Change "Allocation Tracker" to "Heap Viewer" in the lines that begin at the line containing "Switch to the Allocation Tracker tab" and stop after the line containing "click(x=518, y=68)". Give only those lines again, with nothing else altered.

═════ DATA LISTING ═════

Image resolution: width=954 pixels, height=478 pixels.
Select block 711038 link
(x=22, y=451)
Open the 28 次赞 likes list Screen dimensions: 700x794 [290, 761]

═════
═════ DATA LISTING ═════

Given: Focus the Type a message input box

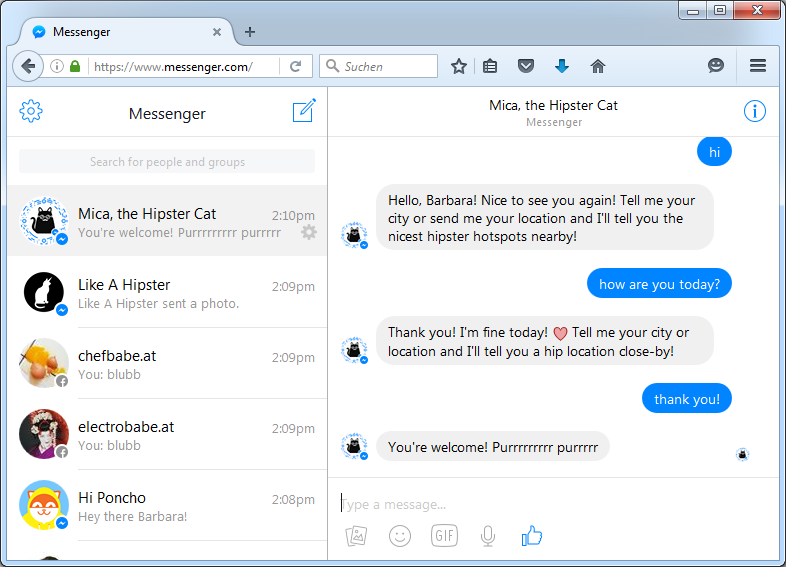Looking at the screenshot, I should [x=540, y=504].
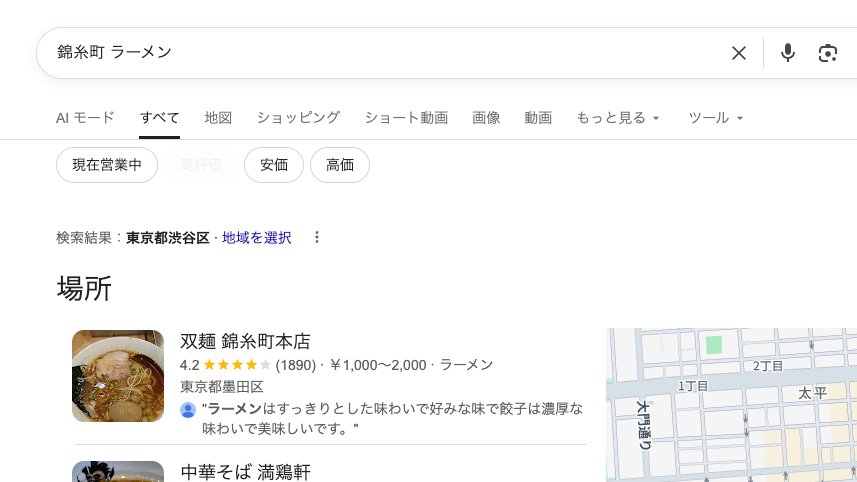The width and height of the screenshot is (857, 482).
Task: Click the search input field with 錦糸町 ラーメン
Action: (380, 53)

═════
═════ DATA LISTING ═════

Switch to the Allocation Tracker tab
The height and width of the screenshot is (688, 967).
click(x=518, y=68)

═════

*FULL OUTPUT:*
Switch to the Heap Viewer tab
The height and width of the screenshot is (688, 967).
click(x=518, y=68)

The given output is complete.